Infatti, un studio pubblicato a ottobre scorso su Nature aveva concluso che la crescita della durata massima della vita fosse destinata a rallentare fino a raggiungere un punto di arrivo, ovvero i 125 anni di età. O meglio, gli autori avevano calcolato che la probabilità che qualcuno riesca a sopravvivere e superi questa soglia sarebbe una su diecimila. Secondo il team di ricercatori, questo limite naturale non è stabilito da geni programmati, ma è da intendersi piuttosto come un limite biologico, un effetto collaterale dello sviluppo, modellato dall’evoluzione.

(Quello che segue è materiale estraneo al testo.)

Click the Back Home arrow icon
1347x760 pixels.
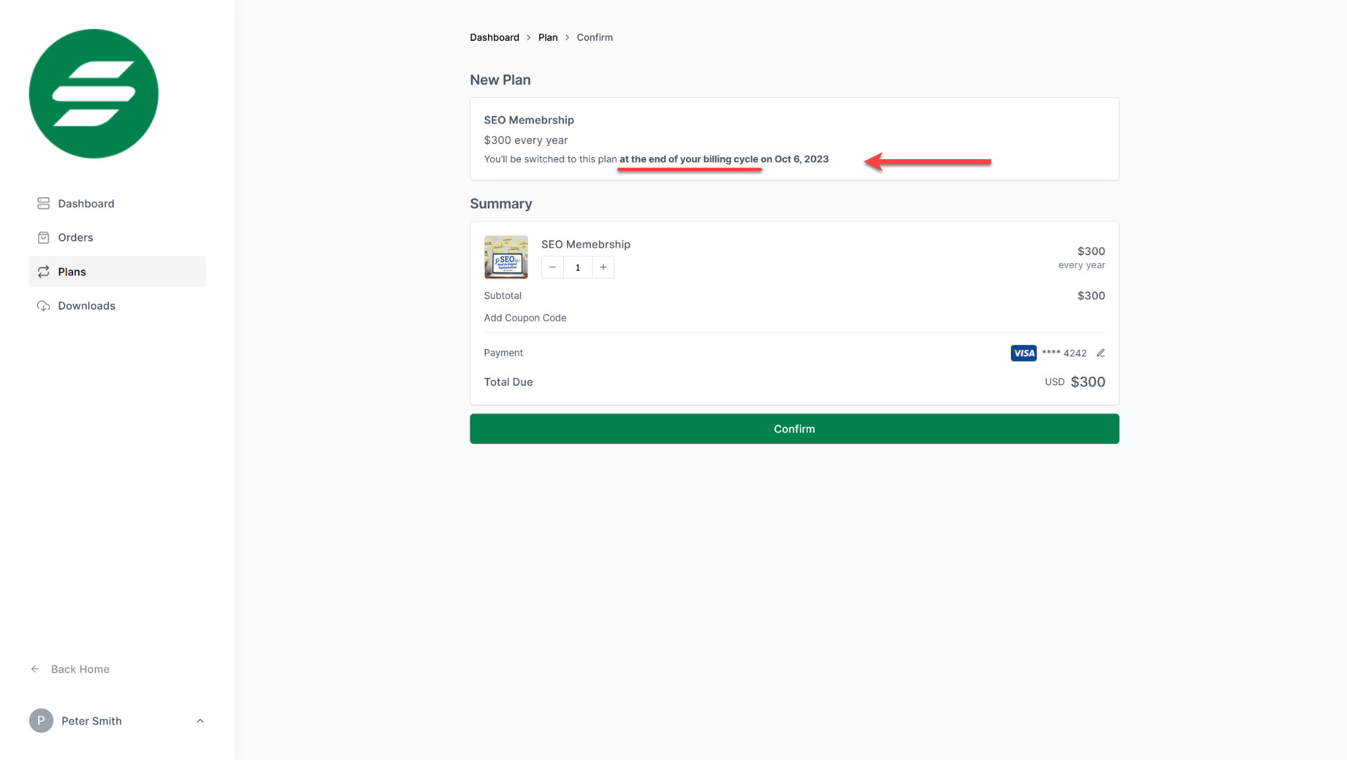point(35,669)
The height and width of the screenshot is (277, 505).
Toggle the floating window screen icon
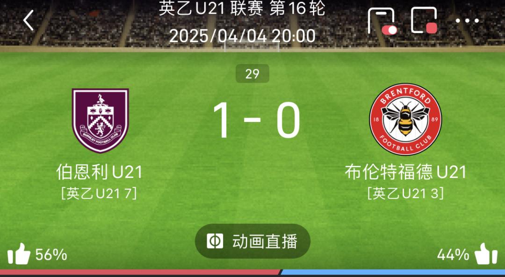(x=424, y=20)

Ma ora la ricerca due biologi della McGill University (in Canada), Bryan G. Hughes e Siegfried Hekimi, è arrivata a una conclusione decisamente diversa: analizzando la durata della vita delle persone più anziane degli Stati Uniti, Regno Unito, Francia e Giappone per ogni anno dal 1968, i due ricercatori non hanno trovato alcuna prova dell’esistenza di questo limite naturale.

Non sappiamo quale potrebbe essere questo limite d’età”, spiega Hekimi. “Infatti, per ora, possiamo dimostrare che la durata massima e la durata media della vita potrebbero continuare ad aumentare in futuro”. Come spiegano i ricercatori, l’aspettativa di vita è migliorata notevolmente nel corso degli anni: nel 1920, per esempio, un neonato poteva aspettarsi di vivere 60 anni, uno nato nel 1980 76 anni e oggi l’aspettativa di vita è salita a 82 anni. “Il limite massima della vita sembrerebbe seguire lo stesso trend”, aggiunge l’autore.

Secondo alcuni scienziati nell’ultimo secolo l’innovazione tecnologica, i progressi della medicina e i miglioramenti delle condizioni di vita in generale contribuiscono a prolungare il più possibile l’aspettativa di vita media, alzando di conseguenza il limite naturale dell’età degli esseri umani. “È impossibile stabilirlo”, conclude Hekimi. “300 anni fa, molte persone vivevano una vita molto breve. Se avessimo detto loro che un giorno la maggior parte degli esseri umani poteva vivere fino a 100, ci avrebbero preso per pazzi”.

A prescindere se esista o meno un limite massimo di età, è fuori discussione che l’aspettativa di vita media stia aumentando notevolmente, portandoci a vivere sempre più a lungo. Ricordiamo infatti, che secondo uno studio inglese dell’Imperial College di Londra e dell’Oms, apparso su Lancet a febbraio scorso, nel 2030 l’aspettativa di vita sarà superiore ai 90 anni. Discorso a parte, invece, deve essere fatto per l’Italia, che secondo l’ultimo Rapporto di Osservasalute 2016, nel nostro paese l’aspettativa di vita risulta essersi abbassata, con una notevole disparità tra le regioni del Nord e del Sud, dovuta probabilmente a una minor disponibilità delle risorse economiche e dei servizi sanitari del Sud.